With industry commentators expecting new legislation to implement the outcomes of The Hackitt review of Building Regulations and Fire Safety to be published for consultation in late May, the construction and fire sectors as well as building occupiers are keen to know what might be included.
While the Ministry for Housing, Communities and Local Government (MHCLG) implementation plan stated that the Government intends to implement all the recommendations, there is some speculation about to what degree the changes will be introduced and the scope of buildings to which it will apply.
While Dame Judith recommended a new regulatory framework for Higher Risk Residential Buildings (HRRBs), there has been much debate about whether some requirements may be applied more widely than just to those buildings considered to be HRRBs (10 storeys plus). Speaking at the ASFP’s AGM on 9 April MHCLG Building Safety Policy Director Neil O’Connor stated that the Government had made it clear that there would be a stronger regulatory and accountability framework for HRRBs but asked whether the height of a building is the right or only threshold that should be considered? He highlighted the need to identify risk and to take into account vulnerable occupants. So it maybe that a risk based approach is used, for example, increased requirements for hospitals where instant evacuation is problematic, even though these may be well under the 10 storey limit.

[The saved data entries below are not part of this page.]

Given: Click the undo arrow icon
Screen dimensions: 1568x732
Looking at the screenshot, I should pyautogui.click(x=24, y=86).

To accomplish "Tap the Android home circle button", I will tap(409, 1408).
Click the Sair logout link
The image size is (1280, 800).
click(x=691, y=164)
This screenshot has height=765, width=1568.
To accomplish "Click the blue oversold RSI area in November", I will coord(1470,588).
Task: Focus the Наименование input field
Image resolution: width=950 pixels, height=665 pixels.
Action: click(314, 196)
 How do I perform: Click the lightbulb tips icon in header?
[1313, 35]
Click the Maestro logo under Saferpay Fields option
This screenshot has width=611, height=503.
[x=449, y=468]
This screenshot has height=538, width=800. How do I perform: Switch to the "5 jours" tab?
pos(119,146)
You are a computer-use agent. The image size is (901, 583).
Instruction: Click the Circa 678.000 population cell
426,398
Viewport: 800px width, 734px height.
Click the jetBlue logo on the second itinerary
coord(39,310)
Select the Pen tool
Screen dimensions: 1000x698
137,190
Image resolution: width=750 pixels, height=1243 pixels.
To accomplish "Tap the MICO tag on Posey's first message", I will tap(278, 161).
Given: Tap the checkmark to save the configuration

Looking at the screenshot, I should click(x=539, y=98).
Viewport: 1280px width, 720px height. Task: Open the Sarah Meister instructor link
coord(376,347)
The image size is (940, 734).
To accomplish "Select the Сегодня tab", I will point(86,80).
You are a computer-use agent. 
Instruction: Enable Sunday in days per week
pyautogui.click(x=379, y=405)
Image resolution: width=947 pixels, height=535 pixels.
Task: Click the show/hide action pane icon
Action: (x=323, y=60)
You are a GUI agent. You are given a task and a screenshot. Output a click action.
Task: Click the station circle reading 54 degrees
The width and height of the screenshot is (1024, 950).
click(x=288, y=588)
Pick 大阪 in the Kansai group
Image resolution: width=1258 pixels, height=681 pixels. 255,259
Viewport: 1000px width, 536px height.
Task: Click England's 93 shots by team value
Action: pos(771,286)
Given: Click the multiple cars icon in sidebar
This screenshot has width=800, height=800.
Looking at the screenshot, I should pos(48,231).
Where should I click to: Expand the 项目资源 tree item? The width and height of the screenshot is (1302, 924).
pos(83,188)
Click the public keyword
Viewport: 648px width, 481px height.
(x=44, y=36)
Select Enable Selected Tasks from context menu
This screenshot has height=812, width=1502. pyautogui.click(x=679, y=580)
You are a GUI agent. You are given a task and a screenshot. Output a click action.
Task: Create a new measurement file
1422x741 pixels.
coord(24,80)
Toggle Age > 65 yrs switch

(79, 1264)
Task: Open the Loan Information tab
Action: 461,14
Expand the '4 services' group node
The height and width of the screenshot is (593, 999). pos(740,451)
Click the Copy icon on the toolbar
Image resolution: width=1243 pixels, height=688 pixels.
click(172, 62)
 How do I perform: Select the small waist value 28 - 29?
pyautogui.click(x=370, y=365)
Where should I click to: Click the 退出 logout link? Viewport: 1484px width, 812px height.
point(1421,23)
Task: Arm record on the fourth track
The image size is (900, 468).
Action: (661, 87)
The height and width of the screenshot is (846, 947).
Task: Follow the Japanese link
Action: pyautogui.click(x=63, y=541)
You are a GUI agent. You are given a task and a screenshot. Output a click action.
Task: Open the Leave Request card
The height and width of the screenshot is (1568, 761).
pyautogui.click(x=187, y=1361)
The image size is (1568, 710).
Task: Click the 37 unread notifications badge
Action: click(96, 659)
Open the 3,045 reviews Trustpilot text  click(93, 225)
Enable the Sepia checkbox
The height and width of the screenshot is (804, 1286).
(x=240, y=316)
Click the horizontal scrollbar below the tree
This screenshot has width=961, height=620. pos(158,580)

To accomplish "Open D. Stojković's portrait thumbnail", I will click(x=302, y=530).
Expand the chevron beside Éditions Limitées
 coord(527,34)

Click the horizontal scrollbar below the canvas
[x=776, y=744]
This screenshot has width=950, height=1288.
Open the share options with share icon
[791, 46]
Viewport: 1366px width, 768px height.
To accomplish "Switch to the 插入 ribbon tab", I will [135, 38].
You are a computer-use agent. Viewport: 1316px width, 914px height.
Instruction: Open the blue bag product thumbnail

When the Government introduced the combustibility ban on external walls, the ban was introduced for all new buildings over 18 metres containing flats, as well as new hospitals, residential care premises, dormitories in boarding schools and student accommodation and schools over 18 metres. We are not expecting any changes here other than clarification and expansion of the list of products to which the ban will not be applicable. The current legislation is causing problems in a number of projects and demonstrates why a blanket ban, however well intentioned, is often not the best course.
While there has been much debate about where any new regulatory framework should apply; it seems likely that legislation will, at least initially, only apply to buildings over 30m in height. However, there is clear support for best practice and new requirements to be rolled out to other types of building over time as this is seen as the only way to implement the change in culture necessary in the construction industry.
The Hackitt Review also recommended that fire safety is considered early in the design process and introduced the concept of mandatory sign off procedures at the crucial Gateway Points of: Planning Permission, Permission to Build and Permission to Occupy. It also recommended the introduction of a new Joint Competent Authority (JCA) to oversee the sign off procedures and the appointment of Dutyholders for each building to ensure accountabilities are clear throughout the life of a building.
Mr O’Connor suggested that MHCLG would expect Dutyholders to use a safety case approach which would highlight all the risks and mitigation features put in place. He explained that Dutyholders would be required to demonstrate the safety of the building to regulators through the production of a ‘Golden Thread’ of information about the building construction and safety systems installed, as well as proof of the competency of those engaged to carry out work. Legislation to enact this is expected in the consultation.
But it is here where there are many concerns. Dame Judith rightly recommended that an overarching framework be put in place to ensure competence for all involved in the construction industry and in the fire safety management of buildings. This is quite a tall order, bearing in mind the diversity of the construction sector; and the fragmented approach to training and competence to date. Across the sector there is very little (if any) regulation, benchmarked training or qualifications in place.
The Industry Response Group (made up of the Construction Industry Council, the Construction Products Association and Build UK) has been working to develop the industry’s recommendations. It established the Competency Steering Group, beneath which several Working Groups have been created covering the whole range of roles and responsibilities in the building lifecycle. These groups are also expected to report their findings and recommendations in late May. However, commentary suggests that further work will be required to develop the competency framework for many of the sector roles, including building safety managers.
In its Implementation plan in response to Hackitt, the Government stated it “accepts the need to create, in law, a tougher regulatory framework, under which regulators will have greater powers and more opportunities to intervene throughout the lifecycle of a building”. It also noted that by implementing a safety case approach it intended to “ensure that those responsible for risks fully understand them, own them and take measures to manage and mitigate them.”
There is recognition that the current approach to procurement has led to a ‘race to the bottom’, with projects awarded on the basis of cost alone and little emphasis put on product specification; with endless examples of cases where appropriate products are replaced with inferior options as construction progresses. There have been calls for improved independent supervision on site and for architects to have greater control throughout the construction process; in addition to the proposals for greater powers for the enforcement agencies.
While ASFP fully supports these proposals, it is concerned that there is a lack of understanding and knowledge by designers, specifiers and enforcers when it comes to fire precautions and system installation. ASFP was invited to a workshop on testing and certification, hosted by MHCLG at the National Physical Laboratory. The recognition that designers and specifiers often do not understand test data and reports was a common theme. There was also significant support for third party certification of products as providing an accessible document to support products in the market.
Government has made it clear that it expects industry to develop a solution but that it will legislate if it feels that the industry has not done enough. As we await the draft legislation, the question will remain whether Government believes the industry is capable of developing an adequate solution which will improve levels of competency and understanding throughout the building lifecycle and deliver the culture change required. If not, then rest assured the Government will impose an approach of its own.